===== Available data =====

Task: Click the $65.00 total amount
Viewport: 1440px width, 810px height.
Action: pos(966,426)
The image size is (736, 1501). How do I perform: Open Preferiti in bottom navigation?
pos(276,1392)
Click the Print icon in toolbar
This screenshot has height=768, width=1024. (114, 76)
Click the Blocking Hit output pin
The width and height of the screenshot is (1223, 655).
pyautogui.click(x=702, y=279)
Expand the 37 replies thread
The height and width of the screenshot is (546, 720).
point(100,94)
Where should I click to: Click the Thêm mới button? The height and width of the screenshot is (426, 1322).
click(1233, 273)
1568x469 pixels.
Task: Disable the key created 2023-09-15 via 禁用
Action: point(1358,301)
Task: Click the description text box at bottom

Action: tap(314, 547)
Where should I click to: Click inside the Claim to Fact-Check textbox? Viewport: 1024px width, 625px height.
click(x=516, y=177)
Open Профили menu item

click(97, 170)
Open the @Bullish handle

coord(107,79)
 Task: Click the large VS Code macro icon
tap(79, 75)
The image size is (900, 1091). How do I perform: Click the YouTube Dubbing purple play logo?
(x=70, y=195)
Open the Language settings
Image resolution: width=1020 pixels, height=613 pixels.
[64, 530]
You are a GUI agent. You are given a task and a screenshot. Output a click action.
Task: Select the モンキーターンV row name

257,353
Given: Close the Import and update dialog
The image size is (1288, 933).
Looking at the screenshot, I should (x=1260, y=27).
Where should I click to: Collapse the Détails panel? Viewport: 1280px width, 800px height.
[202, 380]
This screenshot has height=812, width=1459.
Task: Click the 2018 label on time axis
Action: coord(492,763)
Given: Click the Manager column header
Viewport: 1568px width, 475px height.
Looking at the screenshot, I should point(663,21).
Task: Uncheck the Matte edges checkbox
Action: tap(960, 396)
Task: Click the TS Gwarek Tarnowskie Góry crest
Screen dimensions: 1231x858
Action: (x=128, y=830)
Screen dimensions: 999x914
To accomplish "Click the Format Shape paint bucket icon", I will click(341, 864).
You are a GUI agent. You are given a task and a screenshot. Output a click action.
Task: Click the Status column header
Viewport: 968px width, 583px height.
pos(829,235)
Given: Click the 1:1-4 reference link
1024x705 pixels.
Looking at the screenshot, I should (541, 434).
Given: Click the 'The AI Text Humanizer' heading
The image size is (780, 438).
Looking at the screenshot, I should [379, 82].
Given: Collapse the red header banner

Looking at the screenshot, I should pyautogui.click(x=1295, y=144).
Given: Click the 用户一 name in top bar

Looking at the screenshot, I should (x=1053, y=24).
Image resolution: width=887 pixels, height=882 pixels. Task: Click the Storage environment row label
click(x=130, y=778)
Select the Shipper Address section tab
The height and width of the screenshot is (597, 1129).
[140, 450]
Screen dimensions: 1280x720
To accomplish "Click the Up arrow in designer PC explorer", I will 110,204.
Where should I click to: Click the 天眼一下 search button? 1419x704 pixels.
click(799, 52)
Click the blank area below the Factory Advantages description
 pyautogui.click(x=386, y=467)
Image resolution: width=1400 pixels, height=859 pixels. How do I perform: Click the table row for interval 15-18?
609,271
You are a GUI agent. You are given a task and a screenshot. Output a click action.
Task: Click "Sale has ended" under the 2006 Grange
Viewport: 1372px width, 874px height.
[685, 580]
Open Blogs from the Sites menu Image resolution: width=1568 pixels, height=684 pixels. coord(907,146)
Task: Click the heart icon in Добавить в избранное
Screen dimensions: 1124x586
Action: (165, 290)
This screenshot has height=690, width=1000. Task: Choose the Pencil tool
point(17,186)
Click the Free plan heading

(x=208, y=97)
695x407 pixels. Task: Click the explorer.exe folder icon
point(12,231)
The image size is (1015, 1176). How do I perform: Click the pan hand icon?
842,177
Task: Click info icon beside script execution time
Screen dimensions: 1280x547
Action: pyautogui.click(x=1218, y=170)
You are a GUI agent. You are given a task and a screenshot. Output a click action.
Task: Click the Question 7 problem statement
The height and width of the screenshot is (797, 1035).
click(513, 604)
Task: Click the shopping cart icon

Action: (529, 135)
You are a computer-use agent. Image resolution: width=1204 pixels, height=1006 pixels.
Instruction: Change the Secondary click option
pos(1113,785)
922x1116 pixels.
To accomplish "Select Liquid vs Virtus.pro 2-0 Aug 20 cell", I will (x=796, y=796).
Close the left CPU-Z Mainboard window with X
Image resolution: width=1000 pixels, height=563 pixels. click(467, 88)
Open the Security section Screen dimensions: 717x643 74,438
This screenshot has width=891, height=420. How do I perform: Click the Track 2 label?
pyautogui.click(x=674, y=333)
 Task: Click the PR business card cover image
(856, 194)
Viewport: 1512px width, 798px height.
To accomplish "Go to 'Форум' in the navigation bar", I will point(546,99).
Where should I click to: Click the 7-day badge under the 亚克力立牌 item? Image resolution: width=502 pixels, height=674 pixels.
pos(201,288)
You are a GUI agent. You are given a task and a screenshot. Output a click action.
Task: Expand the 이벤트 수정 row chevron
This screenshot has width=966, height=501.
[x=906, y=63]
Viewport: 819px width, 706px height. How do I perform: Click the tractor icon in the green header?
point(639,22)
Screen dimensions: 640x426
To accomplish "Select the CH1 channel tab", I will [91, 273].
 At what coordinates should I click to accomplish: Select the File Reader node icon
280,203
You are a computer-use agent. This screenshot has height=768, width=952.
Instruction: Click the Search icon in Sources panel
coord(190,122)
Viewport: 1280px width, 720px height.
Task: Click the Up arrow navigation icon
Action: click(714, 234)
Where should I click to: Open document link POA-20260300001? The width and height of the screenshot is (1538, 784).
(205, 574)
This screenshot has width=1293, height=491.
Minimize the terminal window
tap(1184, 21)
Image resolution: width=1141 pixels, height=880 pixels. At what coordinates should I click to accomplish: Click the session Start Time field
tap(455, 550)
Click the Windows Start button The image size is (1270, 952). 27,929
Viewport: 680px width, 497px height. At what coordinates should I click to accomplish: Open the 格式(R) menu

=====

■ What you have to do
Above are the records. Copy the lines beginning at the one that has "Where should I click to: Click inside" and ending with the one that has "Given: Click the 'The", unchanged.

■ Response
Where should I click to: Click inside the Claim to Fact-Check textbox? Viewport: 1024px width, 625px height.
click(x=516, y=177)
Open Профили menu item

click(97, 170)
Open the @Bullish handle

coord(107,79)
 Task: Click the large VS Code macro icon
tap(79, 75)
The image size is (900, 1091). How do I perform: Click the YouTube Dubbing purple play logo?
(x=70, y=195)
Open the Language settings
Image resolution: width=1020 pixels, height=613 pixels.
[64, 530]
You are a GUI agent. You are given a task and a screenshot. Output a click action.
Task: Select the モンキーターンV row name

257,353
Given: Close the Import and update dialog
The image size is (1288, 933).
Looking at the screenshot, I should (x=1260, y=27).
Where should I click to: Collapse the Détails panel? Viewport: 1280px width, 800px height.
[202, 380]
This screenshot has height=812, width=1459.
Task: Click the 2018 label on time axis
Action: coord(492,763)
Given: Click the Manager column header
Viewport: 1568px width, 475px height.
Looking at the screenshot, I should point(663,21).
Task: Uncheck the Matte edges checkbox
Action: tap(960, 396)
Task: Click the TS Gwarek Tarnowskie Góry crest
Screen dimensions: 1231x858
Action: (x=128, y=830)
Screen dimensions: 999x914
To accomplish "Click the Format Shape paint bucket icon", I will click(341, 864).
You are a GUI agent. You are given a task and a screenshot. Output a click action.
Task: Click the Status column header
Viewport: 968px width, 583px height.
pos(829,235)
Given: Click the 1:1-4 reference link
1024x705 pixels.
Looking at the screenshot, I should (541, 434).
Given: Click the 'The AI Text Humanizer' heading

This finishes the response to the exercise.